(Stored items)
=== Section Start ===
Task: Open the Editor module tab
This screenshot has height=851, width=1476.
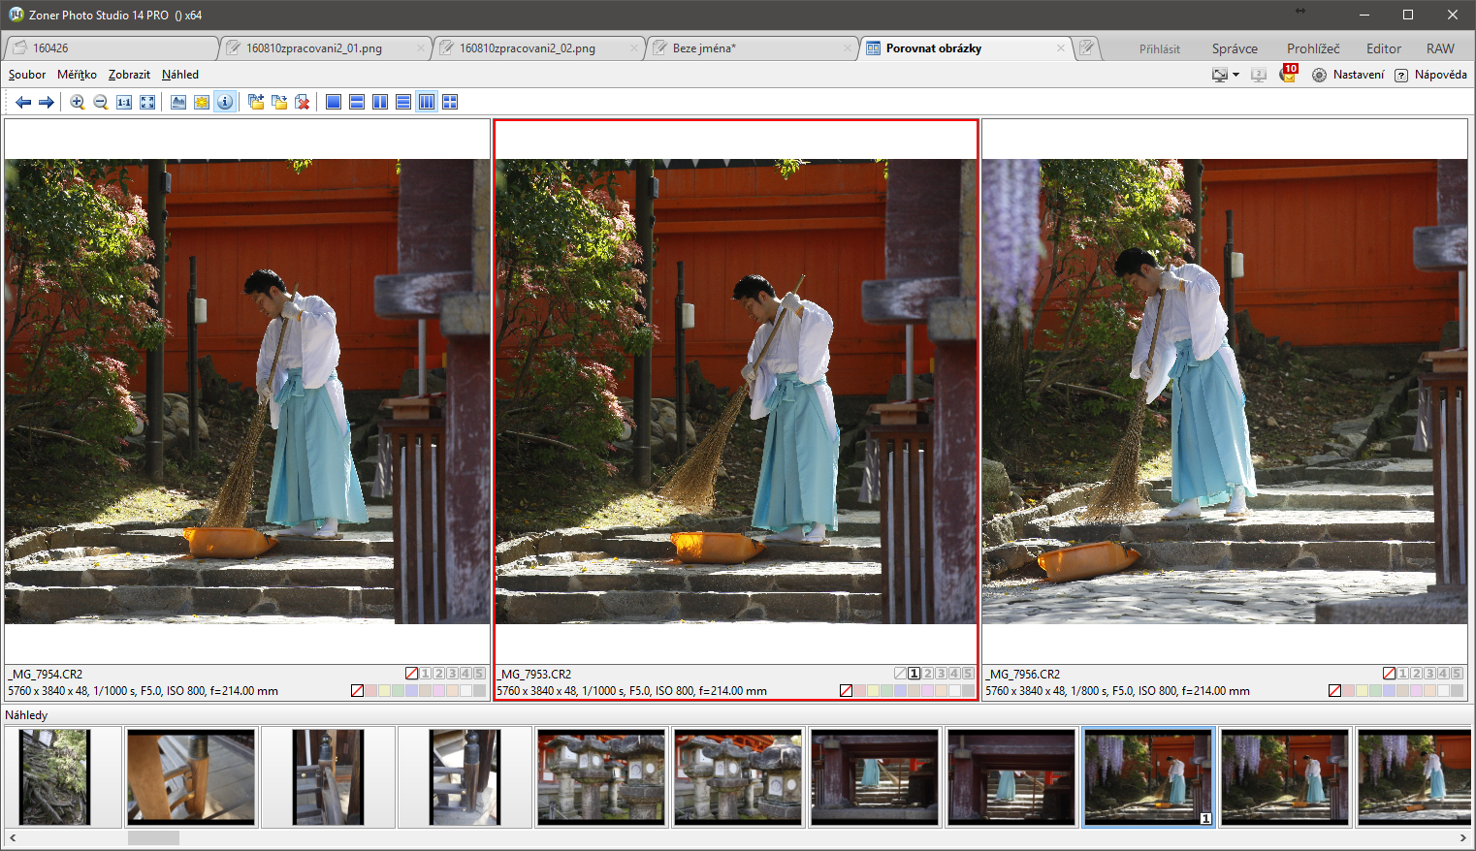Action: pos(1383,48)
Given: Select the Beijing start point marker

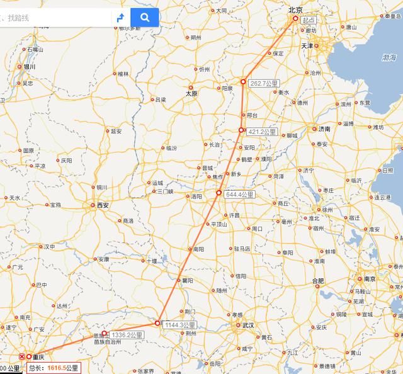Looking at the screenshot, I should click(295, 18).
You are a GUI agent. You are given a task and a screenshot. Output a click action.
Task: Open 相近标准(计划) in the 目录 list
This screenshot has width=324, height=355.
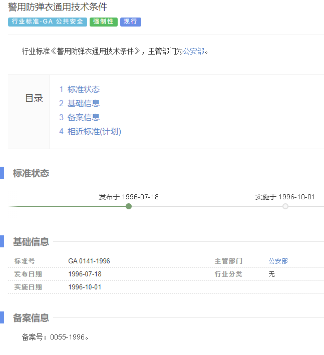coord(94,131)
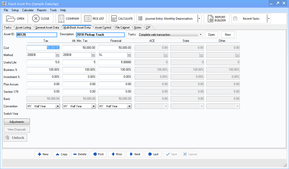Switch to the Asset Listing tab
The height and width of the screenshot is (169, 289).
[x=23, y=27]
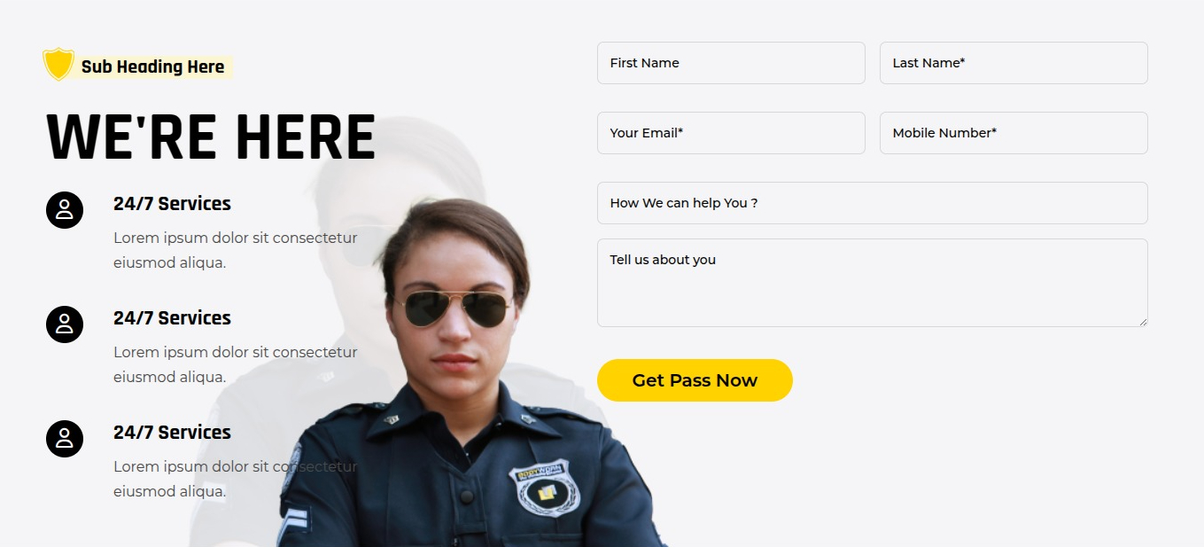Click the Sub Heading Here label
Screen dimensions: 1204x547
[x=152, y=67]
=== Section End ===
All that belongs in the answer is the lines from the line with "Given: Select the Beijing start point marker" through the closing line of the entries, inclusive, transcribed exactly and free of pictures.

SOLUTION.
Given: Select the Beijing start point marker

Looking at the screenshot, I should click(295, 18).
You are a GUI agent. You are given a task and a screenshot. Output a click action.
Task: Open 相近标准(计划) in the 目录 list
This screenshot has width=324, height=355.
coord(94,131)
Switch to the Asset Listing tab
The height and width of the screenshot is (169, 289).
[x=23, y=27]
Click the Sub Heading Here label
Screen dimensions: 1204x547
[x=152, y=67]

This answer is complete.